Entrepreneurs: King of clubs Peter Stringfellow is still wearing his crown at 75Comments Off on Entrepreneurs: King of clubs Peter Stringfellow is still wearing his crown at 75
Peter Stringfellow is dejectedly staring up at a 10-foot-high, naked golden angel that looks out over his leopard-print-drenched club. “She’s just too big,” he laments, countenancing a move for the striking sculpture from the shutting-down Angels to his eponymous Covent Garden club. “We’ll have to cut her here,” he says, pointing at its midriff. I raise an eyebrow. “It’s a bid sad, she was made specifically to fit in here.”
After a decade on Wardour Street, Britain’s best-known gentlemen’s club impresario is leaving. Offered a deal with which he’s “very happy”, he’s sold the lease on the sprawling, two-floor Soho club to landlord Freshwater, which is overhauling the area to make the most of Crossrail’s arrival.
It will leave the club boss, who has opened (and closed) nightclubs across the world over the last five decades, with just his flagship, Stringfellows, from which he can entertain celebrities and host scantily-clad dancers.
“I want to move my crowd from here to Stringfellows — it’s in its own league in the girl business,” he tells me, cooped up among the moving boxes in a downstairs office at Angels. Bizarrely, balloons with big ‘3’s on them bob around — his young daughter Rosebella has just had her birthday party among the club’s poles and thrones.
It’s a fitting scene for a cartoonish figure who divides opinion. To some, his discipline — making money from getting women to take their clothes off — is abhorrent. “Of course I’m a feminist, my whole life has been around the beauty of women.” His long-serving PA, Pat Jay, bursts into laughter. “What are you laughing at? I am not a chauvinist!” he chuckles.
Turnover: £8 million (2014)
Business idol: “Sir Richard Branson and Richard Caring are both clever, great businessmen.”
To others, he’s the cheery Yorkshire face of entrepreneurship who has become an establishment figure — he beams as he shows me framed photos of him with the Queen, Princess Diana and Boris Johnson.
The club move has come at a good time for Stringfellow.
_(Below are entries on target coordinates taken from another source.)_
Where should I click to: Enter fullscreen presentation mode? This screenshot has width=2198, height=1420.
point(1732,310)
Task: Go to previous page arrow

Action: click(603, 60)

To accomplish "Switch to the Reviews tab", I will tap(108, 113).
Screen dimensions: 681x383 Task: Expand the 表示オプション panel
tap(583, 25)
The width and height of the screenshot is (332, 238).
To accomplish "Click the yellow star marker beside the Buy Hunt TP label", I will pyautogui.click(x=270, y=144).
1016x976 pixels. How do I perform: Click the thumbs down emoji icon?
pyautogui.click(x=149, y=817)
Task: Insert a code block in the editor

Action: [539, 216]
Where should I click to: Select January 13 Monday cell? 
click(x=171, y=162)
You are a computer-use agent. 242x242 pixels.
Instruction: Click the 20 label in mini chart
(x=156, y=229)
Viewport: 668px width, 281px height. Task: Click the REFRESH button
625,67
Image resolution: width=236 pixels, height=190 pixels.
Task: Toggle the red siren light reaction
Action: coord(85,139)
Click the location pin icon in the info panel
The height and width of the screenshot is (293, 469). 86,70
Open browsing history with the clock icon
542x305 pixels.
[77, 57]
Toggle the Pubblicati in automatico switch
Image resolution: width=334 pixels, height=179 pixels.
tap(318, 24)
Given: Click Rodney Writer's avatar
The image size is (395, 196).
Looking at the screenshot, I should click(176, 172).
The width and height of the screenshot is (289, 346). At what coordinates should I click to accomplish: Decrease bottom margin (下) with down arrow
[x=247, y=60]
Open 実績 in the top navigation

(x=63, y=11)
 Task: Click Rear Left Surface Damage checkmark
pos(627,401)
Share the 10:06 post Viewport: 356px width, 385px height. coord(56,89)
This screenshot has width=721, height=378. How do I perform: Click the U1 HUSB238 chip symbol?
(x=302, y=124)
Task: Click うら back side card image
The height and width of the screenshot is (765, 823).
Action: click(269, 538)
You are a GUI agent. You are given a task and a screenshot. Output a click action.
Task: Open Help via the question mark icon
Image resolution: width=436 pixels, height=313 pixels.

With late licensing for bars denting the nightclub market, investing in one flagship venue makes sense.
Turnover at Angels was flat at £3 million with losses of £354,731 in 2014, while Stringfellows Restaurants, the company behind original club, brought in £8 million with similar-sized losses in 2014.
Brexit has yet to take effect although more deals are being done in his booths while the pound is weak. “The Americans have a smile on their face,” says the Remainer.
His dancers earn “between zilch and £4000 a night” depending on how many private dances they can elicit from the financiers and tourists who come through the door.
But the 75-year-old — who beat lung cancer in 2008 — says he’s not slowing down.
A virtual reality club you can visit via a headset and a franchised chain of “glamour bars” are among a plethora of plans, though none are nailed down. “Up until now, I haven’t really used ‘Stringfellows’ as a brand name so I’m going to do that. We’re going to bring out a lingerie range on the internet by Christmas and maybe we’ll find somewhere in central London to sell it as a flagship.” He’ll even branch into casinos if they’re allowed to host strippers.
The nightclub owner (he insists he’s not shrewd enough to be dubbed a “businessman”) admits his peers are all “retired on a boat” but he enjoys life, heading in from leafy Gerrards Cross when it suits, strolling up to celebs, saying “Hi, I’m Peter, I own the place”.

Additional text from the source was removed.